The hungry and desperate are now much more so. Last month, the rations to Rohingya living in the world’s largest refugee camp – Cox’s Bazar, Bangladesh – were slashed. Another drastic cut is due next month. This is, as a UN expert warned, a matter of life and death. The Rohingya have lived on a knife edge for too long.

Their suffering made global headlines in 2017, when the Myanmar military, supported by militias, launched a murderous campaign that took thousands of lives, forced 700,000 to flee Rakhine state for Bangladesh and was described by a UN human rights expert as genocide. In the last two years, what little attention has been paid to Myanmar has focused on the military’s coup and attempts to crush civilian resistance. But the suffering of the Rohingya began decades ago and continues to this day, even outside Rakhine state. Many had fled before, returning (not always by choice) when they were assured it was safe. It was not. They experienced discrimination and repression, military operations, pogroms and the stripping of their citizenship. The 600,000 or so who remain in Myanmar are confined to camps, subject to government violence and denied essential services.

“There was no peace … wherever they went,” the Guardian journalist Kaamil Ahmed writes in his new book, I Feel No Peace: Rohingya Fleeing Over Seas and Rivers. “The Rohingya have run from the Burmese troops who kill them to their Bangladeshi counterparts, who have policed their lives in a different way, looming over them in their exile then turning the screw when governments decide they need to return to Myanmar.”

Conditions in Bangladesh have become so poor that the number attempting dangerous sea crossings to Malaysia or Indonesia increased fivefold last year, to more than 3,500, at the cost of around a tenth of those lives.

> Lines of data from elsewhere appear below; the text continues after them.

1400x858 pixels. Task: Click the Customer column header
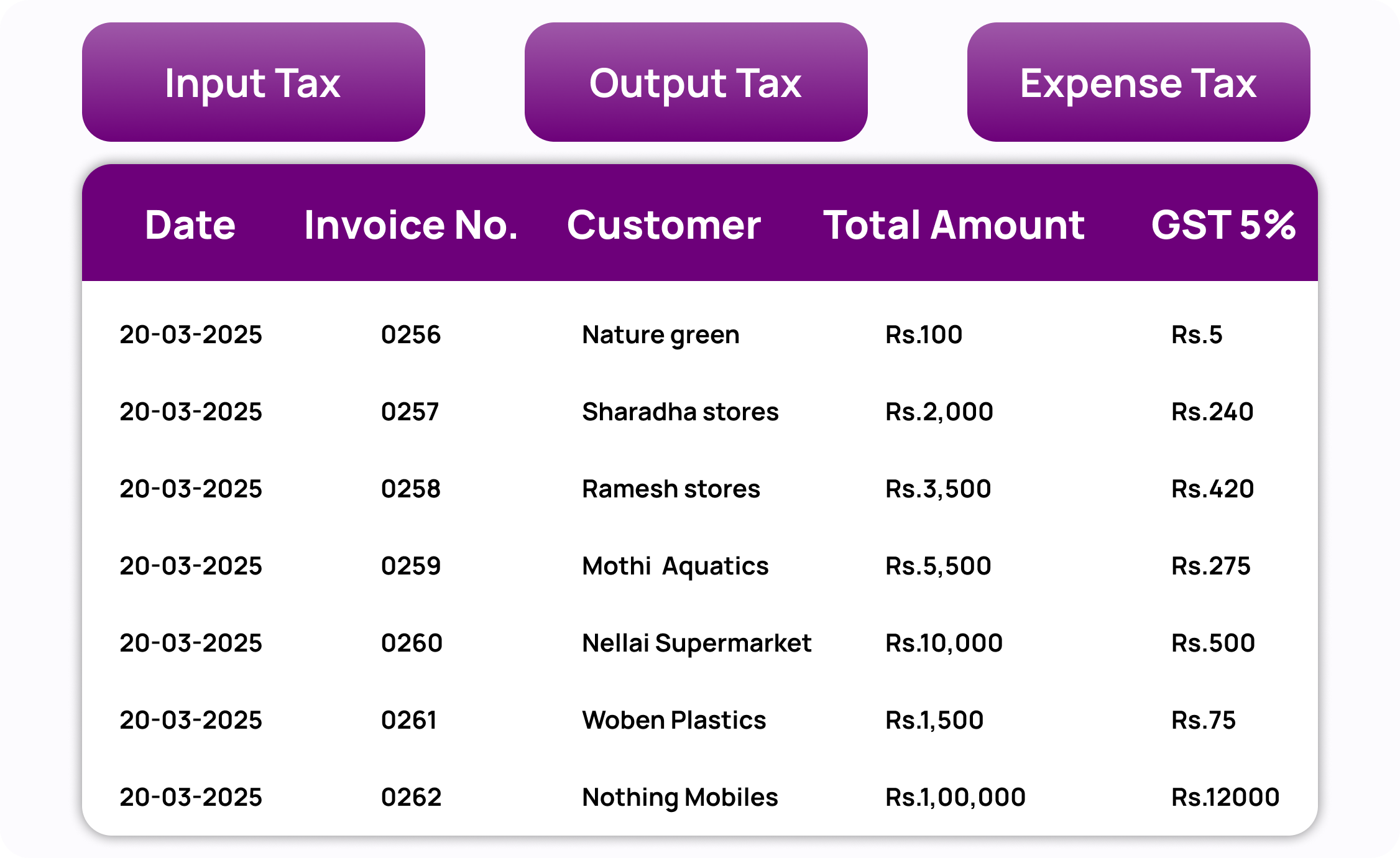(x=663, y=224)
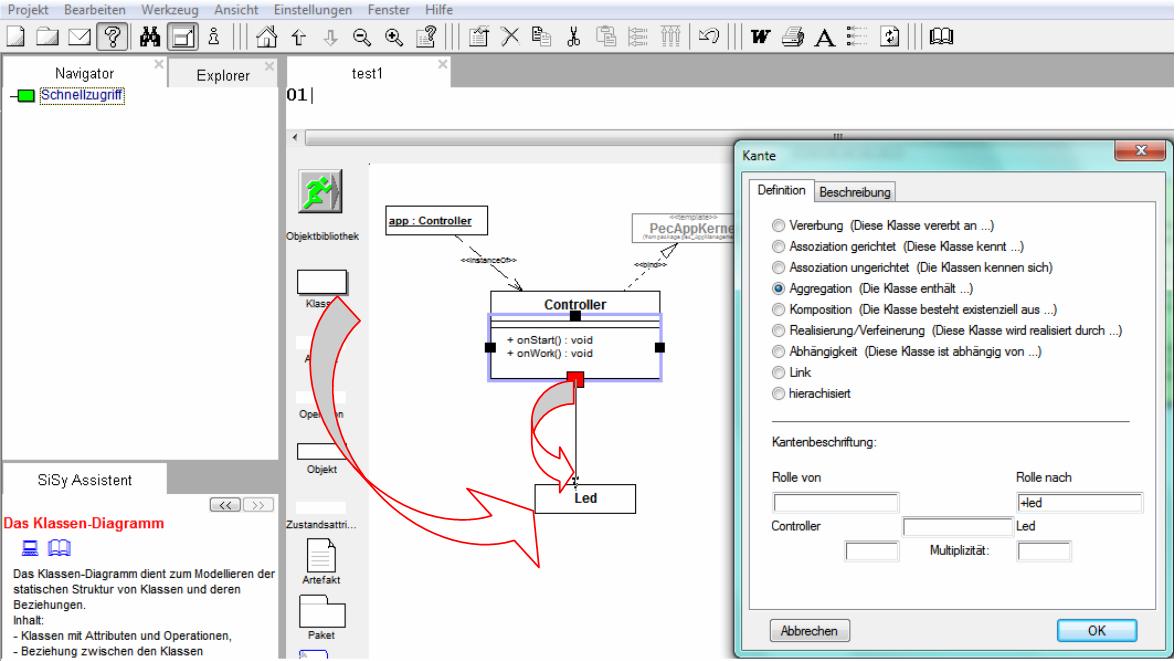
Task: Click the Rolle von input field
Action: click(835, 503)
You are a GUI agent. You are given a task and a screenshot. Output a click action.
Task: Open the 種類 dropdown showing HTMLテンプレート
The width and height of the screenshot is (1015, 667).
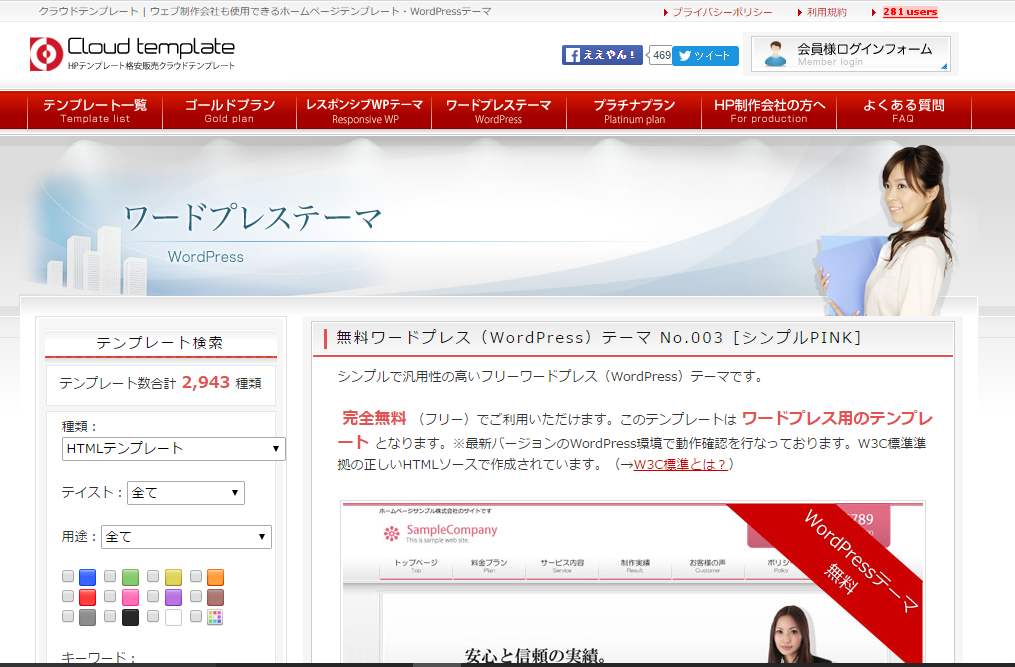coord(173,448)
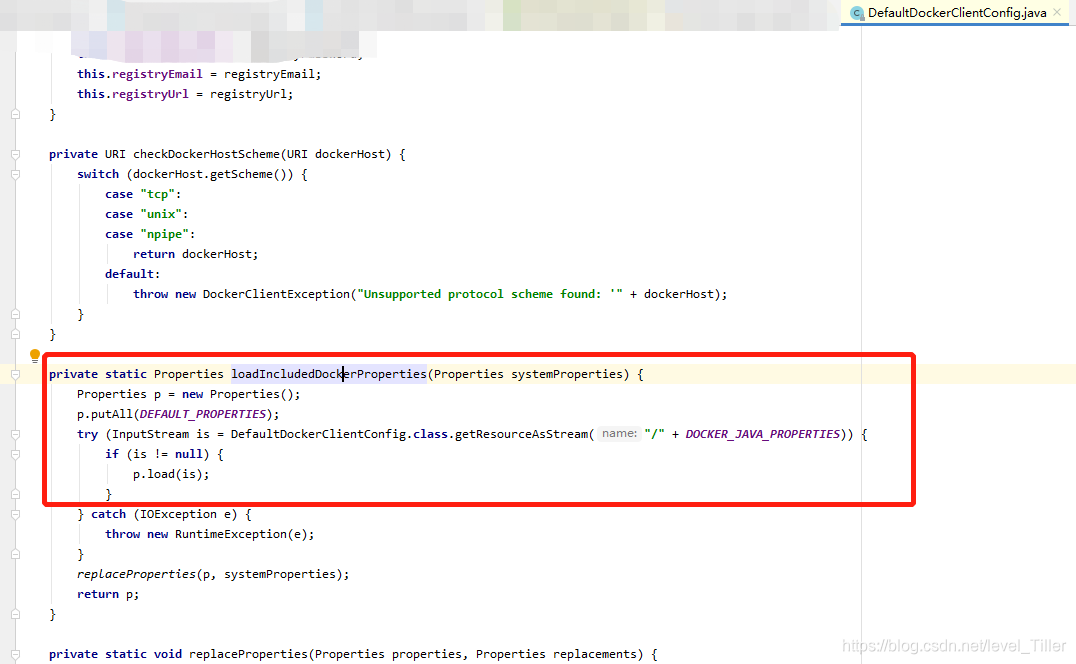
Task: Toggle folding of the bottom replaceProperties method
Action: point(14,653)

Earlier this month, a huge blaze tore through one of the camps at Cox’s Bazar, leaving an estimated 12,000 people without shelter – the latest in a series of fires endangering lives and destroying the meagre possessions that the refugees can still muster. It has been blamed on the armed gangs that menace, rob and murder inhabitants in the camps. Rohingya complain that Bangladeshi police have failed to root out the violence, and instead harass and extort from them.

Dhaka wants UN help to move more Rohingya to Bhasan Char, an island highly vulnerable to cyclones. Officials portray it as an opportunity for a fresh start; refugees have described dangerous and prison-like conditions. The Rohingya have reason to be cynical about the UN, given the refugee agency’s previous treatment of them.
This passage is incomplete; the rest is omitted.